Records from a data source:
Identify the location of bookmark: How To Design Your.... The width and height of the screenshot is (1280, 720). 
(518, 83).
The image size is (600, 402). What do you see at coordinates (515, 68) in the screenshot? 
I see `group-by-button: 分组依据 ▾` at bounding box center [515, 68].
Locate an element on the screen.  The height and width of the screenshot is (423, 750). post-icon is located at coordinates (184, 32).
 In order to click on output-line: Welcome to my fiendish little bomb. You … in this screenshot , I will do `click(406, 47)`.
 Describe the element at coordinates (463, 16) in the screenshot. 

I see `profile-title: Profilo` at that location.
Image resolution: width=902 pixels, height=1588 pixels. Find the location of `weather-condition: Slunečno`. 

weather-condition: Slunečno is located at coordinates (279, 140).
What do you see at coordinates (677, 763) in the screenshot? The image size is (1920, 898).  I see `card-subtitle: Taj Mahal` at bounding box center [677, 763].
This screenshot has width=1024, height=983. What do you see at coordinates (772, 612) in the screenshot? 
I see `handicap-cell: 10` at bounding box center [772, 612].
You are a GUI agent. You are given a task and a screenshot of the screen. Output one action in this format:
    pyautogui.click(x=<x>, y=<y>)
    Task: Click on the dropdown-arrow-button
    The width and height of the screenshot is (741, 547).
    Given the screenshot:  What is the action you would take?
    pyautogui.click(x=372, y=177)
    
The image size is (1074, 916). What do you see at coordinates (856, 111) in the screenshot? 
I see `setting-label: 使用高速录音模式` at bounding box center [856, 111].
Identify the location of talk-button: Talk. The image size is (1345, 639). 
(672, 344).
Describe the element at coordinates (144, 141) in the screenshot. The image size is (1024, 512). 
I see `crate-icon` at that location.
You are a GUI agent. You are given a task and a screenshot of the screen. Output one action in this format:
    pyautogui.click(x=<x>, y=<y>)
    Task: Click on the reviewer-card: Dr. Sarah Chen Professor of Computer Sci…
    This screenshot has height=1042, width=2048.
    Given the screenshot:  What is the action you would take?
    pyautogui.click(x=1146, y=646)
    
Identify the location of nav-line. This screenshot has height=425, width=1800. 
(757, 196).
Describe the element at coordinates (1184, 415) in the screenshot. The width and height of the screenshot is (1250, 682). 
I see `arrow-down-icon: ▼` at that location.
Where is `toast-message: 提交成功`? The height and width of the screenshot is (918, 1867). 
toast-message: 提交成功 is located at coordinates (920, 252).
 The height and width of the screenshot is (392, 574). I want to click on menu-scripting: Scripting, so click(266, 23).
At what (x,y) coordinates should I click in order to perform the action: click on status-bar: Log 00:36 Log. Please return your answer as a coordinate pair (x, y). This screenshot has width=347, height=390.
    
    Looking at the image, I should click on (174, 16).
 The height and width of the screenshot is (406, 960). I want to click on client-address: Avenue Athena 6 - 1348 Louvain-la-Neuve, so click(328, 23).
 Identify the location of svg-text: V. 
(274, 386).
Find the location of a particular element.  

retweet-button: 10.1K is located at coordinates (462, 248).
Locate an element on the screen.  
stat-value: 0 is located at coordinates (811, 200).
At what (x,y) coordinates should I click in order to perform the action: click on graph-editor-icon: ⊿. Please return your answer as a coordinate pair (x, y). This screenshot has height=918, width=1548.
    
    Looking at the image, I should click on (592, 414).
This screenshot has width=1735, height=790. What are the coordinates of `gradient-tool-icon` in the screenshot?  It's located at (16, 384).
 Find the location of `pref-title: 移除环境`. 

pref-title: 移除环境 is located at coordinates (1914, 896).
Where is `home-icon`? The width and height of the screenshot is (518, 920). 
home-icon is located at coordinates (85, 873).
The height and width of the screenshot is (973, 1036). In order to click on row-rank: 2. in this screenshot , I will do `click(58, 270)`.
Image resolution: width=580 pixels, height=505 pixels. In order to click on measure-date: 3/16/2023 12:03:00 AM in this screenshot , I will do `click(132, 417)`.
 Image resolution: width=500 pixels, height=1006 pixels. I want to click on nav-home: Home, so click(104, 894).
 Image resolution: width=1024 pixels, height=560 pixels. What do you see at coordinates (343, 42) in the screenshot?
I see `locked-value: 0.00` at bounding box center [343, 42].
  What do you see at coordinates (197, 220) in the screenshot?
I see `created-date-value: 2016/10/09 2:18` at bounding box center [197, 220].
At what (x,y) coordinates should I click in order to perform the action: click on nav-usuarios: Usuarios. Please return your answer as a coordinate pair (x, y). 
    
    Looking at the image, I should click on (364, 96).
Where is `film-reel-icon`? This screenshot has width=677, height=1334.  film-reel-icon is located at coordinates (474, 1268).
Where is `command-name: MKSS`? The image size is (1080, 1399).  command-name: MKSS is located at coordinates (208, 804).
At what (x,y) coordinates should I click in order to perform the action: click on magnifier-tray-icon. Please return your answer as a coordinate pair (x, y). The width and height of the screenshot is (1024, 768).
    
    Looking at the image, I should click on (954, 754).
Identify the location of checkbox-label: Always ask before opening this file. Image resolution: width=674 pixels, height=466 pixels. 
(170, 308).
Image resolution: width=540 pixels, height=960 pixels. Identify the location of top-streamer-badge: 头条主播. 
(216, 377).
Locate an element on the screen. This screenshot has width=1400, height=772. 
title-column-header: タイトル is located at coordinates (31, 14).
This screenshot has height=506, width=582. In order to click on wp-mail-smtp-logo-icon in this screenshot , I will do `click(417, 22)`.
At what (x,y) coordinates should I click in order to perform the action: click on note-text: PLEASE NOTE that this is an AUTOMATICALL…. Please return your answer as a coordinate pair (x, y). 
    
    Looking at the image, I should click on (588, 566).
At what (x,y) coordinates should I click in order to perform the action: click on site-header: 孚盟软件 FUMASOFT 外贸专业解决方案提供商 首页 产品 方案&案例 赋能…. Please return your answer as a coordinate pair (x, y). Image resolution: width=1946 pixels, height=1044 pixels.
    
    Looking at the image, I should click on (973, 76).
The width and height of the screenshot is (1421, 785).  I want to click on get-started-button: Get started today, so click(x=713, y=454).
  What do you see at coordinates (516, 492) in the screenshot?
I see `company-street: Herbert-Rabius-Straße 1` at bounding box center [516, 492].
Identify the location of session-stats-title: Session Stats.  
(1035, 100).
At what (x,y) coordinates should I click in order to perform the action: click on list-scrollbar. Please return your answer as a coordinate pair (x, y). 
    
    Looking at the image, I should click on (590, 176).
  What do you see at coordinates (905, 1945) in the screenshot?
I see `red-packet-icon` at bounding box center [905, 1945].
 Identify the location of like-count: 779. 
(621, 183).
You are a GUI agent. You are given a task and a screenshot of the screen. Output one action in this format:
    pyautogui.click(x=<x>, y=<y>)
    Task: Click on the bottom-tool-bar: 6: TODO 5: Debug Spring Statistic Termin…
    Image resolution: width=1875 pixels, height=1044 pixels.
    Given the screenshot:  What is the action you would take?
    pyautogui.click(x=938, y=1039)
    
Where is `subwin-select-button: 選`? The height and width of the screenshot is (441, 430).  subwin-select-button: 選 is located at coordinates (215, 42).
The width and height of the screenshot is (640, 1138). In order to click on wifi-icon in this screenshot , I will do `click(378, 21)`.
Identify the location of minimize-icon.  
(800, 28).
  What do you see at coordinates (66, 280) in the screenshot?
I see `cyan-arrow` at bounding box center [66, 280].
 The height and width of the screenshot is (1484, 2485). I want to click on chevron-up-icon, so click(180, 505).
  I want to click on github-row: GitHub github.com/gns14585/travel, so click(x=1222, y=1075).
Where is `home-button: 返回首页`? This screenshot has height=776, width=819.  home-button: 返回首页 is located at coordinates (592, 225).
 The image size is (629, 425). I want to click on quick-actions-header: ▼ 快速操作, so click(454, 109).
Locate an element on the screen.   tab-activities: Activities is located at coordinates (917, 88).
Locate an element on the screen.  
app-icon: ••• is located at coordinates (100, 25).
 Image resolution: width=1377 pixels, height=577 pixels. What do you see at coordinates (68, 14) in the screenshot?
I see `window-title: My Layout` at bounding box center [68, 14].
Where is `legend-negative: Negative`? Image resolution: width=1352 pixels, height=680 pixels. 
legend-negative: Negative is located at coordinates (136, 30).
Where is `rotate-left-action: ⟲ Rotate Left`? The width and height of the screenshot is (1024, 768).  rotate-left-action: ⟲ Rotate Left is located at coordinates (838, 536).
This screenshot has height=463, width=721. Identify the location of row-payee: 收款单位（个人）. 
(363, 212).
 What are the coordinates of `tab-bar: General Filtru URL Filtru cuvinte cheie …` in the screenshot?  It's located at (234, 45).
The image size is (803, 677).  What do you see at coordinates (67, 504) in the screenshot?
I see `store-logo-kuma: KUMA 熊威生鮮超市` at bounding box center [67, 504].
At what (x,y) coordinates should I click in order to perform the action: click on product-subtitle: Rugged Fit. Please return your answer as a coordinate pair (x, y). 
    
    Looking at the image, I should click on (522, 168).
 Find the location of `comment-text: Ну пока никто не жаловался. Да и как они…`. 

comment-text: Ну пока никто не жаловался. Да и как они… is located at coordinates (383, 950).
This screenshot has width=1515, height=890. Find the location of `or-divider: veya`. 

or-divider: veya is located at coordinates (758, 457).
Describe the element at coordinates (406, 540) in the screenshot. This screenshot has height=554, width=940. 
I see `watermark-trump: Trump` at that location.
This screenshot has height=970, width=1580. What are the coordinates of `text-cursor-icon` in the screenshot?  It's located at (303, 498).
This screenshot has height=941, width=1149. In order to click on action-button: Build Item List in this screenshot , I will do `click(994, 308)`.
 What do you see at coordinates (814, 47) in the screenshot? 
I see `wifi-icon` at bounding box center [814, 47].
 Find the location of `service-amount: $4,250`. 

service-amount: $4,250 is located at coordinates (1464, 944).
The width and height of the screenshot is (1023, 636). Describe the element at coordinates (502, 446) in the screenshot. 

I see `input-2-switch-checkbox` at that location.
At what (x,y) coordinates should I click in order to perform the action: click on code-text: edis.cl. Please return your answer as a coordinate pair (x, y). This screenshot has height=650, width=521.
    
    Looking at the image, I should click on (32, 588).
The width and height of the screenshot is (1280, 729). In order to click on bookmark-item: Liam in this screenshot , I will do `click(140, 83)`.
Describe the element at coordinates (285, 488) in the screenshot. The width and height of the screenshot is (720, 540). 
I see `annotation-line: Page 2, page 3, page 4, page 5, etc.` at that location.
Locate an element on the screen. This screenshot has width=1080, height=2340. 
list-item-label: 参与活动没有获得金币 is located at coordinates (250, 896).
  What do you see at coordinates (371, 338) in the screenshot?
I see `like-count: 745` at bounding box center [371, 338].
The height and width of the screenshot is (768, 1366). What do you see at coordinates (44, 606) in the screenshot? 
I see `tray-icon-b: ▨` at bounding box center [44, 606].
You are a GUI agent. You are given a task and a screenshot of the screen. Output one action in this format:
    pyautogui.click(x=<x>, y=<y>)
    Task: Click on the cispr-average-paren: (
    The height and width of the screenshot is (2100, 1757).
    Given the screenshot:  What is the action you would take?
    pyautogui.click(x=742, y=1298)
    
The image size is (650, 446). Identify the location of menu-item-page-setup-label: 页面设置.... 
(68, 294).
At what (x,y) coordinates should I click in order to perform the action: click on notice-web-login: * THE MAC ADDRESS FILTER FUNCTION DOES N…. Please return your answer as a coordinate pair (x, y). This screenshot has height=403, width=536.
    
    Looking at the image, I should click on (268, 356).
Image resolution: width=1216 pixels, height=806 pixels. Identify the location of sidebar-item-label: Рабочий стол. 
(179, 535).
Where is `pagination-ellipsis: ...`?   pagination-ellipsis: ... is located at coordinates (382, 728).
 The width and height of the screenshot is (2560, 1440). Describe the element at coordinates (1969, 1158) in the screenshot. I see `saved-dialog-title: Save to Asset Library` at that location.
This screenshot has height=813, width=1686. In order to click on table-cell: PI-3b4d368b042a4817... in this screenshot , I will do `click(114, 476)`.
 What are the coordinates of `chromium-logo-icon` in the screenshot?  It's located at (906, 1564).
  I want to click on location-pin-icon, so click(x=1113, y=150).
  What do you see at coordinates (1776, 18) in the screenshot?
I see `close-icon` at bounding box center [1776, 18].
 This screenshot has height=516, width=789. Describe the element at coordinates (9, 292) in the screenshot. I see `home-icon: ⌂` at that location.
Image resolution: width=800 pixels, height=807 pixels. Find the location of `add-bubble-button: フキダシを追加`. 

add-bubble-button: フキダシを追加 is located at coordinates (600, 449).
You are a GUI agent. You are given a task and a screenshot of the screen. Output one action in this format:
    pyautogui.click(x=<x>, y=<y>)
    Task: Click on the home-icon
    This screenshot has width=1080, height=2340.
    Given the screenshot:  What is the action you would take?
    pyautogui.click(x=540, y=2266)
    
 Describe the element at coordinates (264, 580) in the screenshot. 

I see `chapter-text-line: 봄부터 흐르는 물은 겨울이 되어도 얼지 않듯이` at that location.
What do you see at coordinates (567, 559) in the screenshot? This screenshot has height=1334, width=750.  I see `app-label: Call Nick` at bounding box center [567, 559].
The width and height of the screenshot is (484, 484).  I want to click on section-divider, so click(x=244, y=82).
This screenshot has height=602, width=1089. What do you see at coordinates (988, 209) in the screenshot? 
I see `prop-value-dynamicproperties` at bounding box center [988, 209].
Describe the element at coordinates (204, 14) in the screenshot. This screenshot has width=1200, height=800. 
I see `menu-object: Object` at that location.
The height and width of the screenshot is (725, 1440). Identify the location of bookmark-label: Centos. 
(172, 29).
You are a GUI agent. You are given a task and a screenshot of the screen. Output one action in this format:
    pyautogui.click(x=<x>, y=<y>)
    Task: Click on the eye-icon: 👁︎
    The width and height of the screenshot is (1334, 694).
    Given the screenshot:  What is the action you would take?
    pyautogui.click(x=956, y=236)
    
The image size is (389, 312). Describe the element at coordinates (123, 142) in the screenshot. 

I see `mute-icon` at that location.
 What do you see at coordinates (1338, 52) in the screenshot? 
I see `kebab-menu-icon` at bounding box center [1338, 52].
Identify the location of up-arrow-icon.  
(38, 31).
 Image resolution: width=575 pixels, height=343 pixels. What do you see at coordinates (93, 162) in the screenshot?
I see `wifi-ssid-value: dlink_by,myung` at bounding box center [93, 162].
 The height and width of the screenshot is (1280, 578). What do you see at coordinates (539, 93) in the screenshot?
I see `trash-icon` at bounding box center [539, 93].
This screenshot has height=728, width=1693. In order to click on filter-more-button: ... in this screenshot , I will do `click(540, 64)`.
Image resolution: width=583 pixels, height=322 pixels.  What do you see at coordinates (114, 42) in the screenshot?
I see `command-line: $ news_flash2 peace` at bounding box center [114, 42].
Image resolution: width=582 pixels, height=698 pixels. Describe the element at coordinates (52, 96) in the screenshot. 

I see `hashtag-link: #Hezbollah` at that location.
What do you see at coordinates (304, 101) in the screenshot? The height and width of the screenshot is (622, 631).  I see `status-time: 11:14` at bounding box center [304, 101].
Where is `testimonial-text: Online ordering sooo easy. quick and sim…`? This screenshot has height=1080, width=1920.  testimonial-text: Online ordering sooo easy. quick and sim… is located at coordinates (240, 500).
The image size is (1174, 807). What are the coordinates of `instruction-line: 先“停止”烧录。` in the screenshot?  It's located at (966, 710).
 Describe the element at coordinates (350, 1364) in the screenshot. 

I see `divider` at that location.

= YOUR ASSIGNMENT =
Could you return, unchanged, every line of the entries from the very first one through the line containing "coordinates (184, 32).", with both of those lines included?

= YOUR RESPONSE =
Identify the location of bookmark: How To Design Your.... The width and height of the screenshot is (1280, 720). 
(518, 83).
The image size is (600, 402). What do you see at coordinates (515, 68) in the screenshot? 
I see `group-by-button: 分组依据 ▾` at bounding box center [515, 68].
Locate an element on the screen.  The height and width of the screenshot is (423, 750). post-icon is located at coordinates (184, 32).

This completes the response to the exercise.